▶ Consegna: Continua l'articolo sulla candidatura di Roberta Lombardi alla Regione Lazio, riprendendo subito dopo la sua ultima frase.

▶ Brano fornito:
M5s, Roberta Lombardi si candida alla Regione Lazio. Raggi la prende «malissimo»

L’annuncio è arrivato su Facebook: «Ho deciso di mettermi in gioco, quindi di candidarmi alle regionarie del M5s per il candidato presidente alla Regione Lazio». La deputata Roberta Lombardi ha ufficializzato così una ipotesi che era nell’aria da tempo. Prima di farlo, secondo quanto trapelato, avrebbe avuto l’appoggio di Beppe Grillo e Davide Casaleggio. Mentre è dato per assodato che la mossa non abbia fatto fare i salti di gioia al sindaco Virginia Raggi, con la quale i rapporti sono notoriamente e storicamente difficili.

La candidatura di Roberta Lombardi

Secondo quanto riportato dal Messaggero, che cita «un fedelissimo della sindaca», la candidatura di Roberta Lombardi in Campidoglio sarebbe stata presa «malissimo». «Non ci si può candidare alla Regione avendo contro il sindaco di Roma», sarebbe il concetto che, stando al retroscena, Raggi continua a ripetere al suo staff. Lombardi, da parte sua, in queste ore ha tentato di minimizzare gli scontri passati con Raggi, ammettendo che «siamo molto diverse, non lo nascondo, e in passato ci sono state delle divergenze, credo sia noto a tutti, soprattutto sul caso Marra, ma in molti altri casi non ho mancato di sottolineare l’ottimo lavoro svolto, come ad esempio sullo stadio della Roma». In realtà, più che «divergenze», fra Raggi e Lombardi negli anni si sono registrati veri e propri attacchi, come quando la deputata definì Raffaele Marra, allora ancora protetto dalla prima cittadina, come «il virus che ha infettato il movimento».

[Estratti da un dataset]
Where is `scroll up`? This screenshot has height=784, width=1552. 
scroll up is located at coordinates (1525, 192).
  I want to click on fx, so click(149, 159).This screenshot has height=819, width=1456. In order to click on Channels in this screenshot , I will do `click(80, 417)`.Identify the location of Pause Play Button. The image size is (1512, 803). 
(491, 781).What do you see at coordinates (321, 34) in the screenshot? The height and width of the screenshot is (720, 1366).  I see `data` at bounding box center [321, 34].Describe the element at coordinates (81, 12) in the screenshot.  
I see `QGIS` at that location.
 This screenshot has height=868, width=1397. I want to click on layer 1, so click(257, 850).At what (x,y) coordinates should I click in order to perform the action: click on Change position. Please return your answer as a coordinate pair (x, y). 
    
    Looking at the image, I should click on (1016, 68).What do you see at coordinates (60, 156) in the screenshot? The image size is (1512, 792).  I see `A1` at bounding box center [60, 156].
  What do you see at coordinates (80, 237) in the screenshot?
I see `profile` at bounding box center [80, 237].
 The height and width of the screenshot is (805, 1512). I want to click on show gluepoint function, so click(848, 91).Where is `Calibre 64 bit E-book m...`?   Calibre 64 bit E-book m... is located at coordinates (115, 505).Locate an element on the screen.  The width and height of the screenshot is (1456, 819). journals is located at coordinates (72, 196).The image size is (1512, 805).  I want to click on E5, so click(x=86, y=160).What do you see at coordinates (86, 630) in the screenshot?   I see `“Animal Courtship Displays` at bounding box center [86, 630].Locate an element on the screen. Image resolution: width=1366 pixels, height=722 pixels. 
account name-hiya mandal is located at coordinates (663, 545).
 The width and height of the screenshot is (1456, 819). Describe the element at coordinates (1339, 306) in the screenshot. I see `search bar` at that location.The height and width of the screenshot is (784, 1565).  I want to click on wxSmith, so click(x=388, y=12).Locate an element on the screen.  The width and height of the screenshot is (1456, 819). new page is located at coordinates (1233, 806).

▶ Soluzione svolta:
In campo le correnti del M5s 

Per le regionarie era già scesa in campo la consigliera regionale Valentina Corrado, gradita a Raggi, dalla quale si attende a breve un endorsement. Anche per questo, in molti leggono la candidatura di Lombardi come uno schiaffo diretto al sindaco, tanto più che la potente deputata, detta “la Faraona”, è in cordata con quel Marcello De Vito che fu estromesso dalla comunarie di Roma, con una storia di dossier messa in piedi da Raggi e dai suoi fedelissimi, tra i quali Daniele Frongia, e finita anche all’attenzione dei magistrati. In questo scenario, è in predicato di ufficializzare la propria candidatura anche un altro consigliere regionale: Davide Barillari, che nel 20013 corse contro Zingaretti. Insomma, tutto fa ipotizzare che in vista delle regionarie, e forse anche dopo, a Roma si assisterà a una nuova recrudescenza delle lotte di corrente interne al M5s. Lotte che, talvolta, hanno assunto i connotati di una guerra tra bande.